Imagine your happiness away 2019-09-10T22:58:30+00:00

Imagine your happiness away

Difficulty Level:

Medium

Frequency:

Whenever you feel stressed, or overworked

Duration:

5-15 minutes

How to do it

Step 1. Try to think of a thing or event that made you happy. It could be a music show you saw last month, a nice dinner with friends, or maybe a bigger event such as the time you graduated or when you started your first job.

Step 2. Once you have a positive event in mind, think of ways that this happy thing or event might have never happened, or might have never been part of your life. For instance, going to a dinner party with friends wouldn’t be possible if you did not have enough money, time, or even these people who you can call your friends.

Step 3. Next, describe in what way it is surprising that this thing or event IS part of your life.

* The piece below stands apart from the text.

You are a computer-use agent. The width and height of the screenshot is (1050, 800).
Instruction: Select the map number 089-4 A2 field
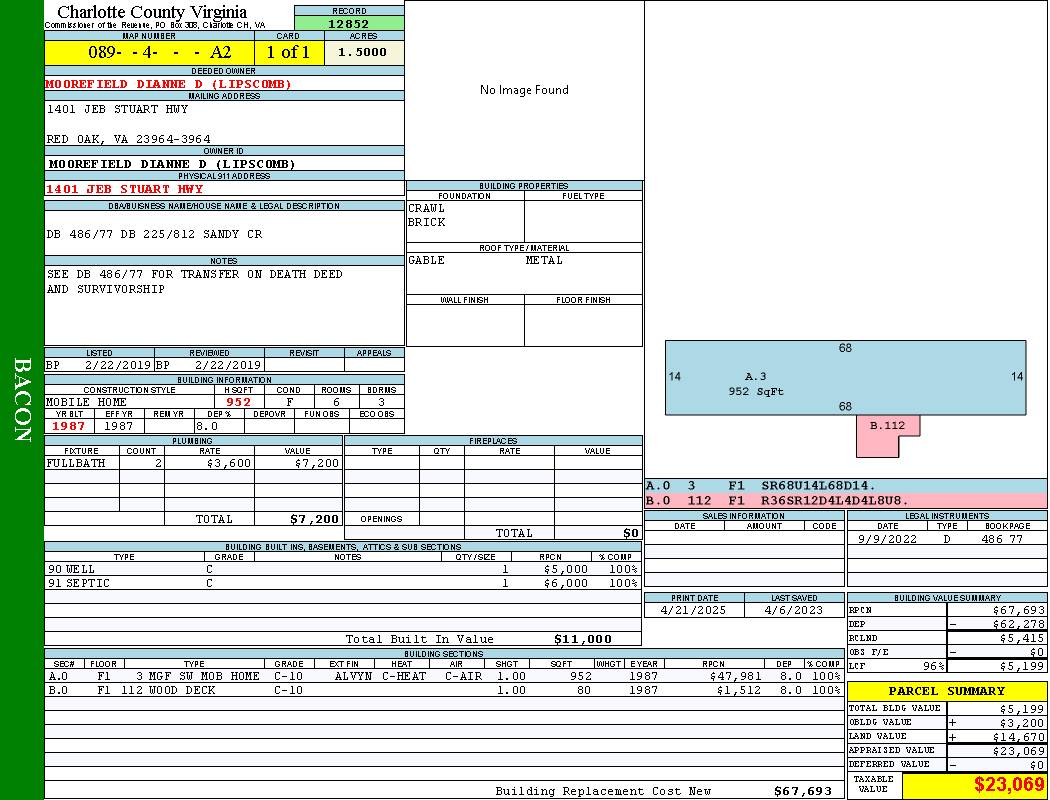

Going further with the dinner party example, you might normally not be the kind of person that likes to spend a lot of time on expensive food, or you may be somebody who is very busy and normally does not have the time to go to dinner parties, etc.

Step 4. Consider yourself grateful that, despite the way it could’ve been, you had the opportunity to experience the positive event.

Why you should try it?

Engaging in counterfactual thinking about how good things might not have happened increases positive feelings (2).

Engaging in counterfactual thinking lets you reappreciate positive events that have become familiar with, or have become attenuated to (3,5).

The research

  • “Counterfactual thinking” describes imagining how things could have turned out differently if only some past event changed.

    In a study on the effect of counterfactual reasoning on the appreciation of romantic relationships, researchers found that participants who wrote about how they might never have met their romantic partner were more satisfied with their relationship than those who wrote about how they did meet their partner (4).

  • College students who wrote about the ways in which a positive event might never have happened, reported more positive experiences than those who wrote about how the positive event became part of their life (4).

How it works

Counterfactual thinking elicits positive emotions in two ways: 

  1. Thinking about positive events in your past lets you re-experience some of the feelings you experienced during the event (2). The “problem”, however, is that the more you think about a situation, the less positive emotion you will re-experience, as you are getting more and more familiar with the event and slowly desensitized to the feelings that are involved with it (3).

    Counterfactual reasoning helps because thinking about ways in which an event might not have occurred can make that event seem more surprising. This surprise causes an experience that, at least temporarily, can undo the “familiarization” that you have with the event (4,5). In other words, by looking at the absence of the positive event, you will gain more positive emotions about the experience than if you simply recalled the experience.

  2. The second way that counterfactual thinking improves your mood is through the effect of downward social comparison. The way downward social comparison works is that by comparing oneself to others who are worse off, under certain conditions, can make us feel better (1).

    By engaging in counterfactual thinking, we will be comparing our actual self to a hypothetical version of ourselves who is worse off, allowing us to be more appreciative of what we have, allowing us to feel better.

The evidence

  1. Buunk, A. P., & Gibbons, F. X. (2007).
    Social comparison: The end of a theory and the emergence of a field.
    Organizational Behavior and Human Decision Processes, 102(1), 3-21.

  2. Emmons RA, McCullough ME (2003).
    Counting blessings versus burdens: Experimental studies of gratitude and subjective well-being in daily life.
    Journal of Personality and Social Psychology, 84:377–389

  3. Kahneman D, Miller DT (1986).
    Norm theory: Comparing reality to its alternatives.
    Psychological Review, 93:136–153.

  4. Koo, M., Algoe, S. B., Wilson, T. D., & Gilbert, D. T. (2008).
    It’s a wonderful life: mentally subtracting positive events improves people’s affective states, contrary to their affective forecasts.
    Journal of personality and social psychology, 95(5), 1217.

  5. Roese N, Olson J (1997).
    Counterfactual thinking: The intersection of affect and function. In: Zanna MP, editor.
    Advances in experimental social psychology. Vol. 29. San Diego, CA: Academic Press, pp. 1–59.